**What is expected**
Retype the listing in full. Change nothing.

**Records**
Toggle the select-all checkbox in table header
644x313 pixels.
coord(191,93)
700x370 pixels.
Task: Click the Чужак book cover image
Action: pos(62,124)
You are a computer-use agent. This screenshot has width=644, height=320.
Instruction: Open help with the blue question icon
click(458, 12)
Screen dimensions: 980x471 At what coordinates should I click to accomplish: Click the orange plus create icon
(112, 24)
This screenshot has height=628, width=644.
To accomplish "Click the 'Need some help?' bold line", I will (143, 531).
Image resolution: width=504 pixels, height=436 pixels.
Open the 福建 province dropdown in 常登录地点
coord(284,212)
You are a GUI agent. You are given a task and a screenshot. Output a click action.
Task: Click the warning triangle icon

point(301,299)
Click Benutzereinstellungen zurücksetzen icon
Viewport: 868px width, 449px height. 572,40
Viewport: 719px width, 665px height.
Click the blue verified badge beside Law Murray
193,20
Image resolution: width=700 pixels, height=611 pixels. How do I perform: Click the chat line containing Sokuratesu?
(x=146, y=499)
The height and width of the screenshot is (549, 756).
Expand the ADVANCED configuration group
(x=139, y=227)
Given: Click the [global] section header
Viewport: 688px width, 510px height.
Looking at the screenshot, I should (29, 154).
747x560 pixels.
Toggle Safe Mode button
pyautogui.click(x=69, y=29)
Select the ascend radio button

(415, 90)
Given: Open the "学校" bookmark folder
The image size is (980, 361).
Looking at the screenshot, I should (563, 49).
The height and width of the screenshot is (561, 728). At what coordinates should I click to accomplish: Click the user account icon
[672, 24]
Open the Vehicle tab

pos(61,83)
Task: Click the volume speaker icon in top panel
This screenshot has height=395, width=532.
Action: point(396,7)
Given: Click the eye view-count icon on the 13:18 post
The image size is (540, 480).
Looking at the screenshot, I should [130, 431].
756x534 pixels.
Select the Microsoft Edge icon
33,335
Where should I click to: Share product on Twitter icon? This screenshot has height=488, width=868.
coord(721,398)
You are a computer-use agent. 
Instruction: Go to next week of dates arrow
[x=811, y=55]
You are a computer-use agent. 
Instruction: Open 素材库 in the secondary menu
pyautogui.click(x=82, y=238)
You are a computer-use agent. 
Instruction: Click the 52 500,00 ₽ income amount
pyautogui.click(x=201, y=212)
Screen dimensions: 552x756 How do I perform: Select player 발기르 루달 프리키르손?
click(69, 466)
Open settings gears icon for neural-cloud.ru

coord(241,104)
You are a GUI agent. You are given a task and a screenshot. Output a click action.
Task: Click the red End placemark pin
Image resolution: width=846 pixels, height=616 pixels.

**Output below**
Toggle the select-all checkbox in table header
644x313 pixels.
coord(191,93)
700x370 pixels.
Task: Click the Чужак book cover image
Action: pos(62,124)
You are a computer-use agent. This screenshot has width=644, height=320.
Instruction: Open help with the blue question icon
click(458, 12)
Screen dimensions: 980x471 At what coordinates should I click to accomplish: Click the orange plus create icon
(112, 24)
This screenshot has height=628, width=644.
To accomplish "Click the 'Need some help?' bold line", I will (143, 531).
Image resolution: width=504 pixels, height=436 pixels.
Open the 福建 province dropdown in 常登录地点
coord(284,212)
You are a GUI agent. You are given a task and a screenshot. Output a click action.
Task: Click the warning triangle icon

point(301,299)
Click Benutzereinstellungen zurücksetzen icon
Viewport: 868px width, 449px height. 572,40
Viewport: 719px width, 665px height.
Click the blue verified badge beside Law Murray
193,20
Image resolution: width=700 pixels, height=611 pixels. How do I perform: Click the chat line containing Sokuratesu?
(x=146, y=499)
The height and width of the screenshot is (549, 756).
Expand the ADVANCED configuration group
(x=139, y=227)
Given: Click the [global] section header
Viewport: 688px width, 510px height.
Looking at the screenshot, I should (29, 154).
747x560 pixels.
Toggle Safe Mode button
pyautogui.click(x=69, y=29)
Select the ascend radio button

(415, 90)
Given: Open the "学校" bookmark folder
The image size is (980, 361).
Looking at the screenshot, I should (563, 49).
The height and width of the screenshot is (561, 728). At what coordinates should I click to accomplish: Click the user account icon
[672, 24]
Open the Vehicle tab

pos(61,83)
Task: Click the volume speaker icon in top panel
This screenshot has height=395, width=532.
Action: point(396,7)
Given: Click the eye view-count icon on the 13:18 post
The image size is (540, 480).
Looking at the screenshot, I should [130, 431].
756x534 pixels.
Select the Microsoft Edge icon
33,335
Where should I click to: Share product on Twitter icon? This screenshot has height=488, width=868.
coord(721,398)
You are a computer-use agent. 
Instruction: Go to next week of dates arrow
[x=811, y=55]
You are a computer-use agent. 
Instruction: Open 素材库 in the secondary menu
pyautogui.click(x=82, y=238)
You are a computer-use agent. 
Instruction: Click the 52 500,00 ₽ income amount
pyautogui.click(x=201, y=212)
Screen dimensions: 552x756 How do I perform: Select player 발기르 루달 프리키르손?
click(69, 466)
Open settings gears icon for neural-cloud.ru

coord(241,104)
You are a GUI agent. You are given a task and a screenshot. Output a click action.
Task: Click the red End placemark pin
Image resolution: width=846 pixels, height=616 pixels.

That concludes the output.